**Selected excerpt**:
▬▬▬

Notice here, he appeals to Job saying, “You know, you yourself have instructed people. Can’t someone give you a word? Is it okay if someone else talks?” So it is kind of an appeal for him to be reasonable, to be open to discussion and to remember that there are lessons he himself has learned. He repeats the same kind of thing towards the very end, chapter 5, verse 27: “We have examined this and it is true, so hear it and apply it to yourself.” He says, “We have experienced all of this. We have tested it, we have tried it. Our experience tells us it is true. So Job, go ahead and just believe that we know what we are talking about.”

He then gets into his tactful opening, verse 4: “Your words have supported those who stumbled. You have strengthened faltering knees. But now trouble comes to you and you are discouraged. It strikes you and you are dismayed. Should not your piety be your confidence and your blameless ways your hope?”

A couple of things to notice here about this little part of the passage. First of all, again it is very tactful. It is very respectful. Eliphaz did not come looking for a fight. When we see Eliphaz become more and more bitter, it is evidence of how his misunderstanding of doctrine and even how his adherence to true doctrine, but misapplied, has simply made him more and more angry and he can’t handle it anymore. It is very important to see. He does not come as Job’s enemy. Notice also, he acknowledges that Job has been a righteous person. “Should not your piety be your confidence and your blameless ways your hope?” He knows Job has lived a life that is absolutely above reproach, that Job has been a good man. He does not deny it. So he says, “You know, Job, you have encouraged people, you have instructed people. When necessary you have rebuked people. Now something has happened to you and maybe you need a little correction, you need a little rebuke. So let me as a friend give it to you.” We should see that he comes on with a very, very positive attitude.

Then he gives a pretty basic statement of the doctrine of retribution, verse 7: “Consider now, who being innocent has ever perished? Where were the upright every destroyed? As I have observed, those who plow evil and those who sow trouble, reap it. At the breath of God they perish; at the blast of his anger they are no more. The lions roar and growl, yet the teeth of the great lions are broken. The lion perishes for lack of prey, and the cubs of the lioness are scattered.”

Here we have the basic idea of the doctrine of retribution. First, the innocent never perish, first thing he says in verse 7. So if someone has had terrible things happen to him, if he is beset by tragedy, if he suffered terrible loss, it is certainly not that he was innocent. Of course we know from the prologue, in Job’s case that is wrong. But that is the doctrine of retribution. Against that, he says that everyone who does evil, everyone who is vicious like a lion, gets crushed by God, has his fangs pulled out, his teeth broken.

What is Eliphaz saying here? He is saying the doctrine of retribution holds true. The reason people suffer is because they did something wrong. The reason
people prosper is because they are righteous, or maybe God is setting them up for a fall, they only prosper for a very short season. This is the basic doctrine that is at the heart of everything Job and the three friends have believed. I’ll say it one more time: This is how they explain the world. This is how they explain the injustice in the world. This is how they make sense of it all and this is the thing that for Job has collapsed. Eliphaz is saying, “No, it is in good shape, it is great, no problem here.”

▬▬▬

**Entries provided**:
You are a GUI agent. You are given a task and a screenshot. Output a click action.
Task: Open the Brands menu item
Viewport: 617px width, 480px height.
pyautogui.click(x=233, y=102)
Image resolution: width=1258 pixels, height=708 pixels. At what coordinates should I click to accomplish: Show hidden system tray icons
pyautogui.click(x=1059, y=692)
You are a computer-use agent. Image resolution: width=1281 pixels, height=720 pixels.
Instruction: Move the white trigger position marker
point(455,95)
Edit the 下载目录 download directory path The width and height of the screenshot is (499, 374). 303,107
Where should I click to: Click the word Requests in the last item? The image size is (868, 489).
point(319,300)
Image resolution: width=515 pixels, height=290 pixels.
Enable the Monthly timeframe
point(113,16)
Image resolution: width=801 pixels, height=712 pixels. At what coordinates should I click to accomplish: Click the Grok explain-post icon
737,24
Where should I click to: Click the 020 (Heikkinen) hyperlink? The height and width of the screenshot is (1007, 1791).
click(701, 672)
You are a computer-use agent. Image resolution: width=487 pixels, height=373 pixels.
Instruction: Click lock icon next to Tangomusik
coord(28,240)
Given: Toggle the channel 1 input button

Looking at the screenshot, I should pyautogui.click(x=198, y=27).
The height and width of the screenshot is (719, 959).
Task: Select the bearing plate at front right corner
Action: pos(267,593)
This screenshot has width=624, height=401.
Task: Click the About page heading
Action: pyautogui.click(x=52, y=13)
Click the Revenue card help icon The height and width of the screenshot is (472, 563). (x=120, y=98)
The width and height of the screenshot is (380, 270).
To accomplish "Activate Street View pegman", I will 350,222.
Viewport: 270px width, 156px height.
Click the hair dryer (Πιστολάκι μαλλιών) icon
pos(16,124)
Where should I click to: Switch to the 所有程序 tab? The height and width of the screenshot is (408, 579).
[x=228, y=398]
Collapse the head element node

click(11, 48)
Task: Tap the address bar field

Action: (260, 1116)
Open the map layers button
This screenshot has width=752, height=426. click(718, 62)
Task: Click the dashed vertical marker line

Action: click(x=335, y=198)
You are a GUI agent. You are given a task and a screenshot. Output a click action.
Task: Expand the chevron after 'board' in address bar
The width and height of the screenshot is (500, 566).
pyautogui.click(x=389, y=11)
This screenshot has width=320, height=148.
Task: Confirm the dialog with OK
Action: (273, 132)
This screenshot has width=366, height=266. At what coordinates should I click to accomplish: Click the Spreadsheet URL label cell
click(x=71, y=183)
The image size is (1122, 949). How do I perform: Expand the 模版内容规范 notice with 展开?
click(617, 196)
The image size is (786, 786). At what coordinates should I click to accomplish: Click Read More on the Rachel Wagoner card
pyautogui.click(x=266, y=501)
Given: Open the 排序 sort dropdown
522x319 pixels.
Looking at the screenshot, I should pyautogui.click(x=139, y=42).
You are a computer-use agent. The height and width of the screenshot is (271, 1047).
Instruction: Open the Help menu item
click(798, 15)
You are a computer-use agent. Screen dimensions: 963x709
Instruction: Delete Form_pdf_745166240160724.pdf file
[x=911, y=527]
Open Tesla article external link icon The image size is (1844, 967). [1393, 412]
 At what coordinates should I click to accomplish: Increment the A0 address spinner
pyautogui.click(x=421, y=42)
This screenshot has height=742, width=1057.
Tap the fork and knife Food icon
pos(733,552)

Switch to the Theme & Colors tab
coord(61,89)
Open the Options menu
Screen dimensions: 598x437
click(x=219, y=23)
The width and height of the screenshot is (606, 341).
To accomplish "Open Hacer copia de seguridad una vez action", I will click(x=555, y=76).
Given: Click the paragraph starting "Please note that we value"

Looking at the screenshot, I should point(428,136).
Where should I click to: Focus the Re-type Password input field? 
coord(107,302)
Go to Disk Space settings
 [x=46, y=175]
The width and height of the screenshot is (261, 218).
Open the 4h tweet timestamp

▬▬▬

**Instructions**:
A. Convert the stretch of the records from the line containing "You are a computer-use agent. Screen" through the line containing "click(x=219, y=23)" into a Markdown table with columns Row and Record line, skipping blank lines.
B. Continue the commentary on Eliphaz's speech from where it stops.
The commentary on Eliphaz and the records were taken from unrelated sources.

**Answers per task**:
A.
| Row | Record line |
|---|---|
| 1 | You are a computer-use agent. Screen dimensions: 963x709 |
| 2 | Instruction: Delete Form_pdf_745166240160724.pdf file |
| 3 | [x=911, y=527] |
| 4 | Open Tesla article external link icon The image size is (1844, 967). [1393, 412] |
| 5 |  At what coordinates should I click to accomplish: Increment the A0 address spinner |
| 6 | pyautogui.click(x=421, y=42) |
| 7 | This screenshot has height=742, width=1057. |
| 8 | Tap the fork and knife Food icon |
| 9 | pos(733,552) |
| 10 | Switch to the Theme & Colors tab |
| 11 | coord(61,89) |
| 12 | Open the Options menu |
| 13 | Screen dimensions: 598x437 |
| 14 | click(x=219, y=23) |

B.
We then come to the night spirit, but I want to come back to him at the end because the night spirit is such a critical passage. I want us to give a lot of
attention to that, so let’s move past the night spirit in chapter 4, verses 12-21 and move ahead to what he says in chapter 5, verses 1-7.

Misery comes to fools. He says: “Call if you will, but who will answer you? To which of the holy ones will you turn? Resentment kills a fool and envy slays the
simple. I myself have seen a fool taking root, but suddenly his house was crushed. His children are far from safety, crushed in court without a defender. The hungry consume his harvest, taking it even from among the thorns and the thirsty pant after his wealth. For hardship does not spring from the soil, nor does trouble sprout from the ground. Yet man is born to trouble as surely as sparks fly upward.”

Here he says basically, if you are a fool, you will experience misery. Verse 2 especially, “Resentment kills a fool, envy slays the simple.” So if you do not follow the precepts that we are teaching, your life will be a wreck. Everything that you possess will fall away from you.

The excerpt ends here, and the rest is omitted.